Music is what is bringing me joy right now. 

Music is also what makes me wallow in myself. Yet, at least in my opinion, a healthy type of wallowing, if that makes any sense. Music makes me feel so many things, so many emotions, remember so many memories that I love or wish to forget. But ultimately, even if it's a horribly sad song, I still find my dancing like an idiot, slow or fast, with a stupid smile on my face even if tears run down my cheeks. 

I'm also playing music, letting my fingers do what they desire and play random songs from the hidden and yet unlocked library in the back of my mind. I'm imagining being on that raised stage, the too bright lights shining in my eyes and making my skin feel as though it's a million degrees, and hundreds of little eyes staring through the shadow of darkness. I imagine the crashing of symbols and the wide smile on me and my friend's face as we hug ungracefully, linking arms and skipping towards the band room. 

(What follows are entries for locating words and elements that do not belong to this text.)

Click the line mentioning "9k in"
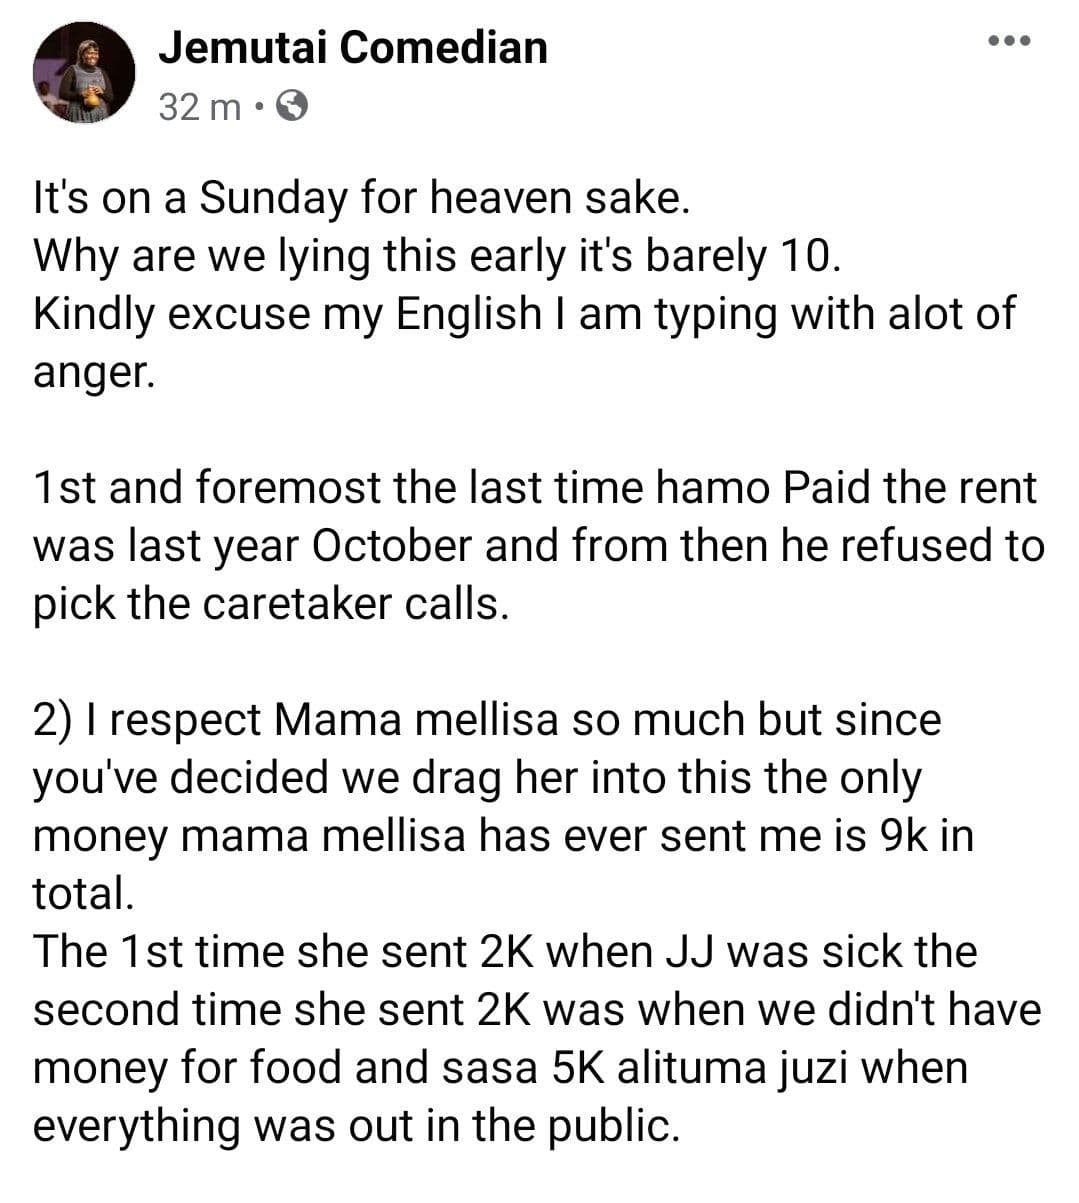The height and width of the screenshot is (1203, 1079). [x=503, y=836]
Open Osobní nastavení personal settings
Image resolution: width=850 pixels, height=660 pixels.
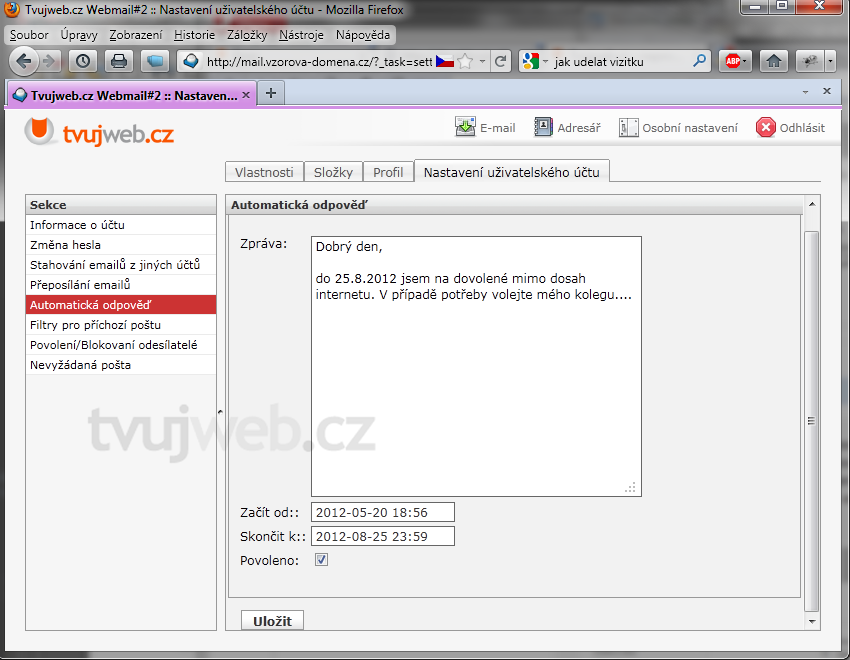pos(628,127)
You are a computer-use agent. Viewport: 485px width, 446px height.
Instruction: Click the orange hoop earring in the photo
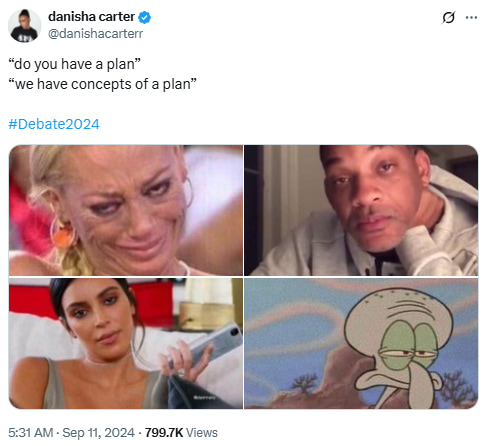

I also imagine the unfamiliar eyes of people I've never met, sitting around me on the hard plastic chairs, and feeling so anxious. So different. So lost. Drowning. Drowning in laughs and words and conversations that sound so normal and everyday. An everyday that I hadn't been in. Why, yes, this is simply my social anxiety speaking and I know when I pick up my instrument and read my music, playing along with everyone else, I will feel happy and an ounce of joy that just might swim in my veins for the remainder of that day. 

While this is in the future, it still feels like my now. Because yesterday, today, tomorrow, I'm going to google meets with many people I don't know, feeling uncomfortable among the comfortable, and wondering if my love for music and the joy it brings will be enough. If the expected sorrow is going to come right through and crash in like a wave on the beach. 

I don't know. I just know that now, in this moment, music is what brings me joy. I cannot say if it will tomorrow, or the day after that, and so on and so on, but I know that I danced like an idiot today, singing along to my favorite band and all their songs, feeling as close to happy and normal that I can feel this days.